Blended families, says the South African College of Applied Psychology (SACAP), can be unchartered territory for children and parents alike.
Gone are the days when families were primarily a nuclear unit – a couple with their children. Today, blended families – or step-families as they were previously called – are on the rise. They are formed when divorced families come together to form a new familial unit.
This is no surprise at a time when divorce rates in SA are also showing an upward trend. The Marriages and Divorces report released by Statistics South Africa in 2018 shows that divorces increased year-on-year, with most marriages lasting only five to nine years. “In 2016, 55% [of] divorce cases involved children aged less than 18 years.”
Naturally, navigating so many personalities while recovering from divorce can be a minefield for anyone.
Communicate and be honest
Whether it is talking about parenting styles or your history, parents should lead the charge in frank discussions. This will also be a chance for children to get to know their new siblings, while dealing with the complicated issue of coming from a divorced home.
This is a time to be self-reflective and work on conflict resolution skills. “It can change you in remarkable, and deeply satisfying ways,” says parenting educator and author of Blended Families, Flicky Gildenhuys on the SACAP website.

§ Tasks for this exercise
**a.** Summarize the text on blended families in two sentences.
**b.** Write a continuation of the text on blended families, picking up after its final sentence.
The listing after this text is not needed for the tasks.

§ Material provided
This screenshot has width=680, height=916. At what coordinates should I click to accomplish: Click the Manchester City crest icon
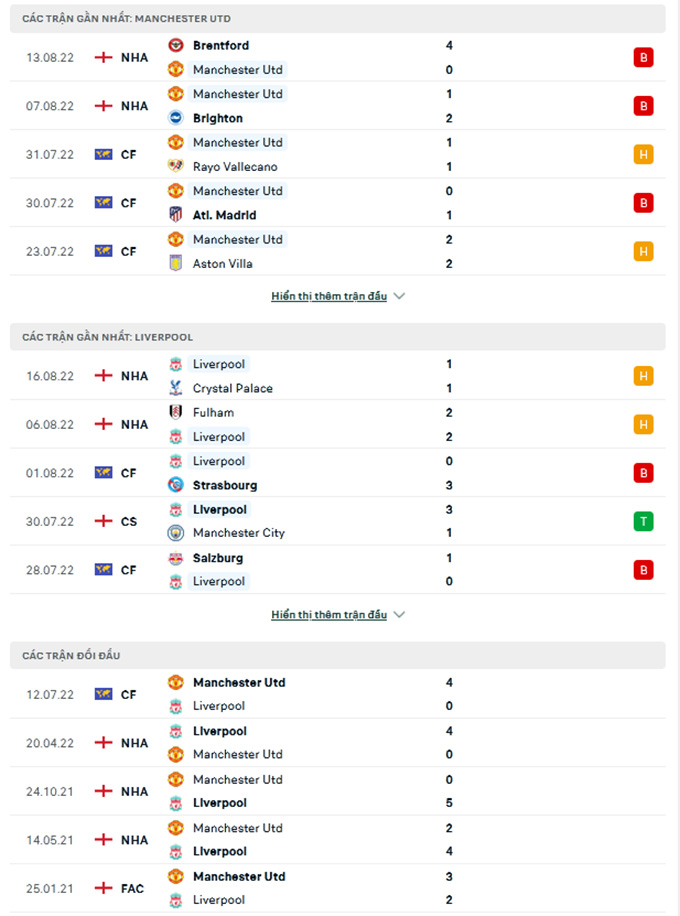(176, 533)
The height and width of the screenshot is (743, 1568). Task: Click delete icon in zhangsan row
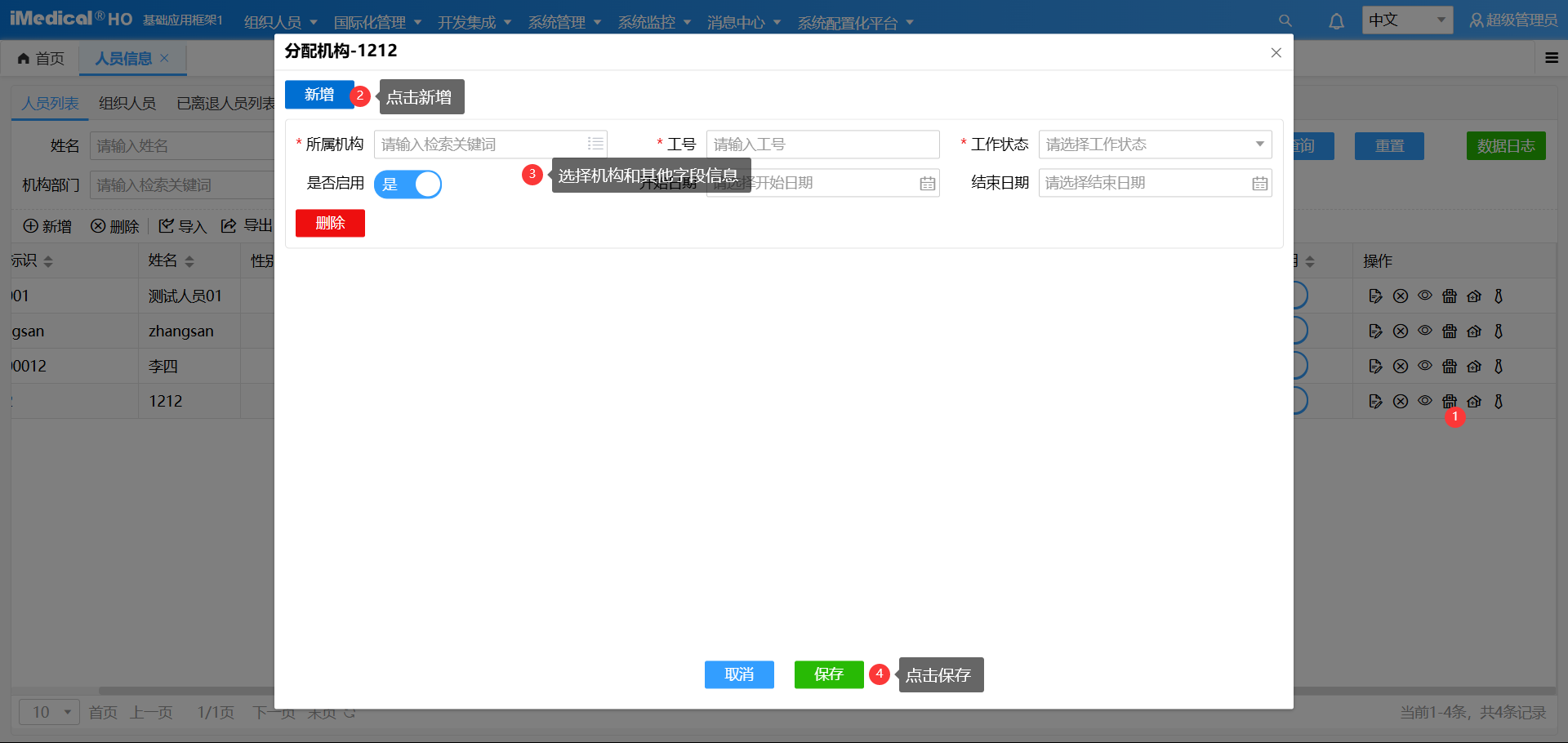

§ Answers by item number
**a.** Blended families, formed when divorced families come together as a new unit, are on the rise as divorce rates in South Africa trend upward, with a 2018 Statistics South Africa report showing year-on-year increases and most marriages lasting only five to nine years. Parents should lead frank, honest discussions and use this time to be self-reflective and work on conflict resolution skills.

**b.**
Get professional help
Therapy can offer a neutral platform for everyone to talk about the situation they are in within the new family. What’s more, the third-party advice will be objective and provide the mental and emotional tools for everyone to move forward together harmoniously. Children can, after all, be dealing with feelings such rejection and abandonment.
Do away with high expectations
It is easy to have high expectations when you are starting something new, but with time, the rose-tinted lenses will be replaced by reality. The best approach is to nip whatever expectation you have at the bud and take the new relationships for what they are.
Gildenhuys says: “Part of the process of blending well involves very powerful and fulfilling stages of the journey where you don’t just fall or get swept up into the notions of being a family.
“Instead, you are empowered to consciously develop a family identity, craft family rules and roles, as well as instigate affirming, meaningful and enjoyable family traditions and rituals that last lifetimes and become part of your family legacy.”